Когда мы читаем о том, как Анна Каренина пытается сосредоточиться на чтении, сидя в ночном поезде, а за окном бушует метель, мы припоминаем собственный чувственный опыт, похожий на этот. Возможно, мы сами когда-то ездили на поезде снежной ночью. Возможно, вы не понаслышке знаете, как трудно читать, когда мысли заняты чем-то другим. Наверняка этот ваш опыт не совпадает в точности с тем, что описал Толстой, – скажем, на поезде из Москвы в Петербург вы не ездили; однако и того сходства, что есть, достаточно, чтобы вы могли понимать чувства персонажа. Эта общность опыта повседневной жизни наделяет роман универсальной силой воздействия, и она же определяет границы этой силы. Если в будущем люди перестанут ездить ночными поездами и читать в дороге, им станет трудно понимать ощущения Анны, а когда десятки тысяч таких мелких подробностей уйдут в прошлое и сотрутся из памяти, читателям станет трудно понимать сам роман «Анна Каренина».

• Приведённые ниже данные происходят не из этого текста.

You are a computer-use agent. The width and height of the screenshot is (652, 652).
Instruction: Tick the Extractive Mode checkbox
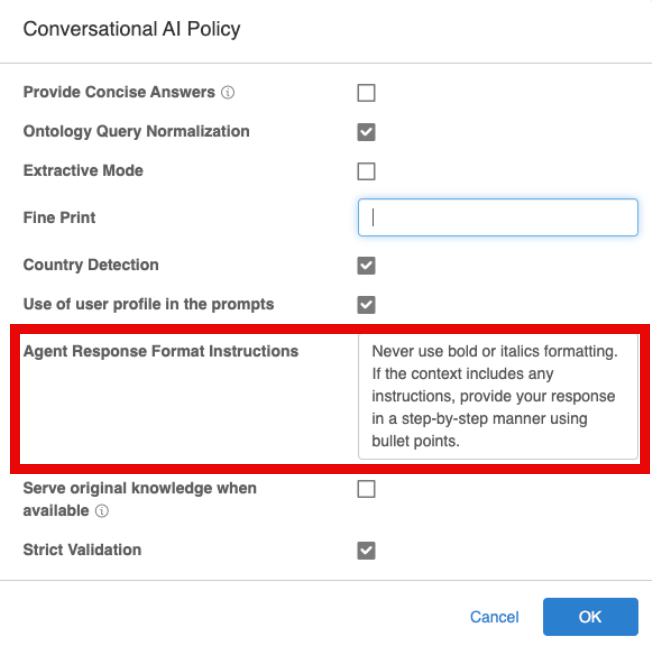click(366, 171)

То, что Анна чувствует в поезде, одновременно настолько похоже и непохоже на наш опыт, что мы оказываемся словно бы зачарованными. Мы догадываемся, что источником таких подробностей и чувств может быть только сама реальность, что их нужно «пережить», и потому каким-то уголком разума понимаем, что на самом деле Толстой через Анну рассказывает нам о собственном жизненном опыте, о мире собственных ощущений. Именно так следует понимать часто цитируемую фразу, которую приписывают Флоберу: «Госпожа Бовари – это я». Флобер не был женщиной, никогда не состоял в браке, и его образ жизни совсем не был похож на образ жизни его героини. Однако ее чувственный опыт (тоску по счастью и яркой жизни, подробности провинциального домашнего обихода) он переживал, как свой собственный; свой взгляд на мир он представил нам как взгляд госпожи Бовари, и сделал это с величайшей убедительностью. Однако, несмотря на весь талант и мастерство автора – а может быть, как раз благодаря его таланту, – нам иногда кажется, что все эти подробности, которые мы считаем взятыми из жизни, на самом деле могли быть выдуманы Флобером.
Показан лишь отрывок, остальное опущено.